According to her, contrary to what the embattled lawmaker believes that he has the support of majority of his colleagues in his drive to expose corruption in the House, Jibrin would end up being alone at the end.

She said: “I want to assure you that by the time the House resumes on Tuesday, Jibrin will look behind and find out that he is alone.

“Yes, he might think that this false anti-corruption garb he is now wearing is going to endear him to Nigerians, but he will be shocked by the time he discovers that no one would take him serious any longer, when all the facts about him are laid on the table.

“This is because Nigerians are not gullible to the extent that they won’t ask why did he not make noise about corruption in the House since the last Assembly when he was privileged to chair an important committee like Finance.

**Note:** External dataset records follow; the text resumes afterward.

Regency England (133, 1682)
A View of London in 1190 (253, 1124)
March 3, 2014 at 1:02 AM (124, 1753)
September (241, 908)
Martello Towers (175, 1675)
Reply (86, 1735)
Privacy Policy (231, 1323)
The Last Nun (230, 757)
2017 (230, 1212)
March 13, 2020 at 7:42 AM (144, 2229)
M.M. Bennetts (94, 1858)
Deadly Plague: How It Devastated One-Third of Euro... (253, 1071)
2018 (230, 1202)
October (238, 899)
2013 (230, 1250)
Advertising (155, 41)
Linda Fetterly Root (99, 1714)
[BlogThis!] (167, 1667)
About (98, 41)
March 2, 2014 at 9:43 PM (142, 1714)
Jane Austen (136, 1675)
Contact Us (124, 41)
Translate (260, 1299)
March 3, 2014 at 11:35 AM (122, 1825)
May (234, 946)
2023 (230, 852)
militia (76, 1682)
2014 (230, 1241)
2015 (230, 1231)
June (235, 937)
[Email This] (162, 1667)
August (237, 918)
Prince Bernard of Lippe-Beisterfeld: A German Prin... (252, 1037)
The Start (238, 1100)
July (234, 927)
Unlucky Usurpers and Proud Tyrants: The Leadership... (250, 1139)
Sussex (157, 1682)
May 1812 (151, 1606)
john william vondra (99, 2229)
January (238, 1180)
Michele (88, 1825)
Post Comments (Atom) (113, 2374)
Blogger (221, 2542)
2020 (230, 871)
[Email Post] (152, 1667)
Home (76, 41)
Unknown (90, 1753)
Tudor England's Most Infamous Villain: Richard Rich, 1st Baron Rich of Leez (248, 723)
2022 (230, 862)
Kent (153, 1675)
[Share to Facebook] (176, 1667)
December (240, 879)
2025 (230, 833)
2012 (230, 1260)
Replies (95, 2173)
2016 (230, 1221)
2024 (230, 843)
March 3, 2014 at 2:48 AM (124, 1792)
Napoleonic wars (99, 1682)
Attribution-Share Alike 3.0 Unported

“That aside, the leadership will not allow one individual to bring down the House just because he is aggrieved for being removed as a Committee chairman.

“The strategy is to ensure that he is left with no opportunity to embarrass the Speaker and the entire House.

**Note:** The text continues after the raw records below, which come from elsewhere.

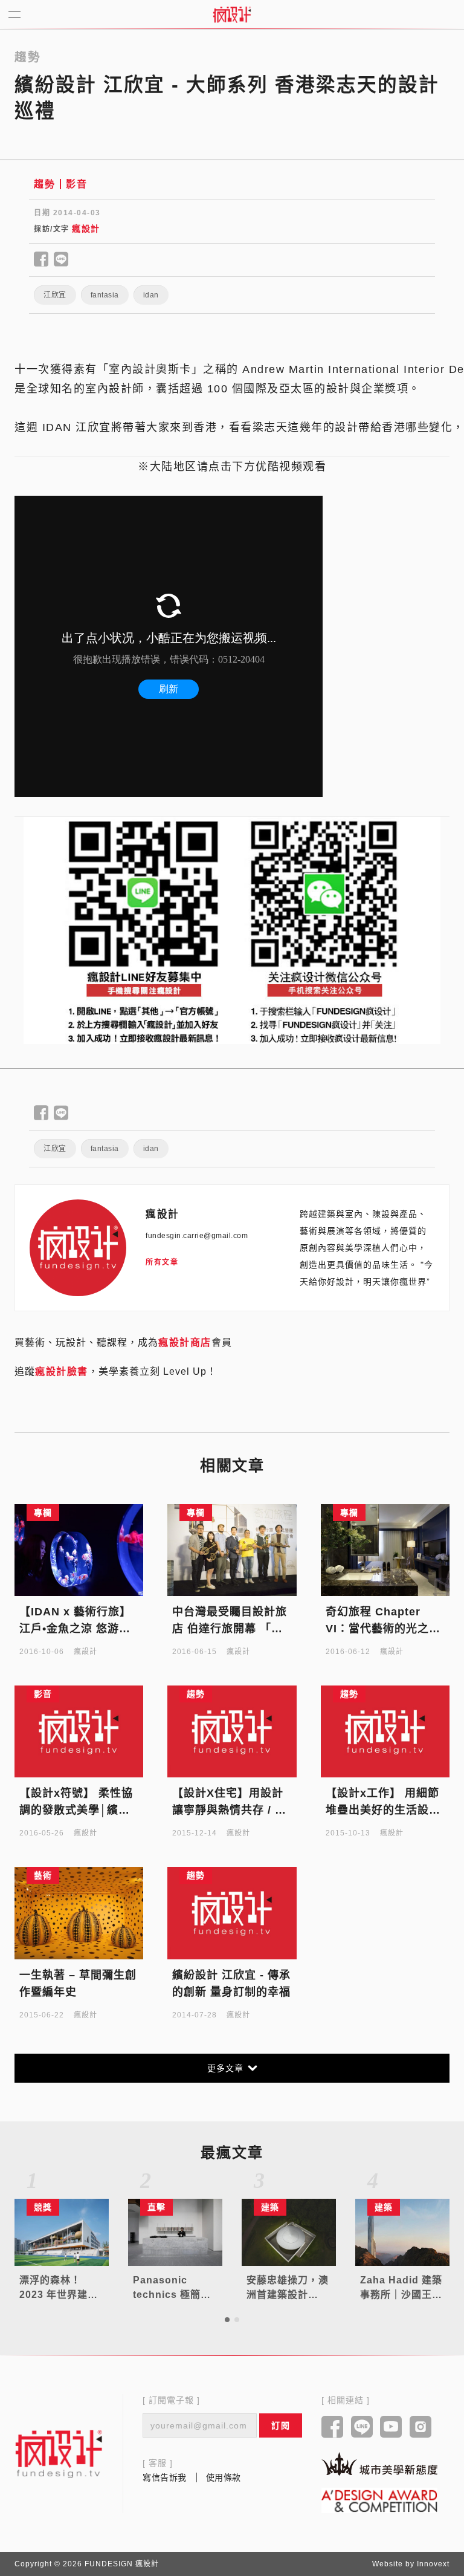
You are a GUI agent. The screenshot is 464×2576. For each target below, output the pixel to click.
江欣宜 (55, 295)
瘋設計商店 (184, 1342)
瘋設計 (86, 228)
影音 (76, 184)
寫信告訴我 (165, 2477)
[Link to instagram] (421, 2428)
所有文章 (162, 1262)
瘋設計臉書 (61, 1371)
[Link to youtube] (391, 2428)
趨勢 (44, 184)
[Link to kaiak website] (379, 2464)
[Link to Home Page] (232, 14)
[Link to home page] (58, 2454)
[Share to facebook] (41, 260)
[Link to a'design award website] (379, 2500)
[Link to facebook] (332, 2428)
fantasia (105, 295)
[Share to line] (61, 260)
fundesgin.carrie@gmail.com (197, 1235)
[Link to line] (362, 2428)
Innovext (433, 2564)
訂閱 (280, 2425)
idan (151, 295)
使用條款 (223, 2477)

“In my view, the best way to ensure this is to suspend him and I think that is what is going to happen, except for a last minute change.

“We have heard from the grapevine that his intention is to constitute himself into a nuisance from the first day thereby causing commotion on the floor.

“Being an attention seeker, he is well aware that the cameras would always zoom on him while in the Chamber, so he is going to maximise that by suspension as House resumes raising all kinds of point of order.

“We are not going to allow that to happen because he is just an individual that wants to bring the entire House down with him.

“I can assure you that the letter he wrote to members was just self seeking. Whatever he wanted the letter to achieve has failed because he has also brought the entire members into the fray by accusing them of diverting the running cost.

“At any rate, why would he need to write every member if his fight was sincere in the first place?

“In a situation like this, your action is all that is needed to garner support on your side if you are fighting a just cause, it is supposed to be spontaneous.

“But in his case, he is just struggling to win the support of his colleagues that he has rubbished before Nigerians. That cannot work.

“There is no anxiety, we have also perfected our plans but ours is dependent on how he conducts himself.”

However, a member of Integrity Group said they were still studying the content of Jibrin’s letter.

He said the issues raised by Jibrin were serious enough to be investigated by external bodies but would not want the House to lose its integrity with Nigerians.

“We are not going to rush into what the Jibrin’s letter is asking of us. We are studying the situation and will only do what is right for this institution.

“If you recall, we made it clear before Jibrin’s removal that the Speaker should allow us question the wisdom behind Jibrin’s behaviour over the budget but we were turned down.

“Now that the story has changed, no one should be of the opinion that we are behind or sponsoring Jibrin, all we are doing is to get things right.

“Jibrin cannot tell us what to do, we know what is good for us and what is good for this institution,” he said.

On the invitation of Dogara and other principal members of the House, It was learnt that the special probe panel, headed by a retired Assistant Inspector-General of Police, Ali Amodu, would send the invitations when the National Assembly resume this week.

Police sources stated that the SIP had covered a lot of ground in its quest to unearth the culprits behind the alleged padding of N280bn in the 2016 budget.

According to a source, “the fact is that the house officers, including the speaker, have no immunity against investigation or prosecution; anybody could be investigated including governors and the President.@

“The immunity of the governors and the President does not preclude investigation. It only protects them while in office, but once they are out of office, they could be prosecuted.

“The panel has covered a lot of ground with the documents at its disposal, and it will invite the men (lawmakers) when they are ready to interrogate them and anyone who fails to show up has tacitly admitted that he is guilty of the allegations against him.”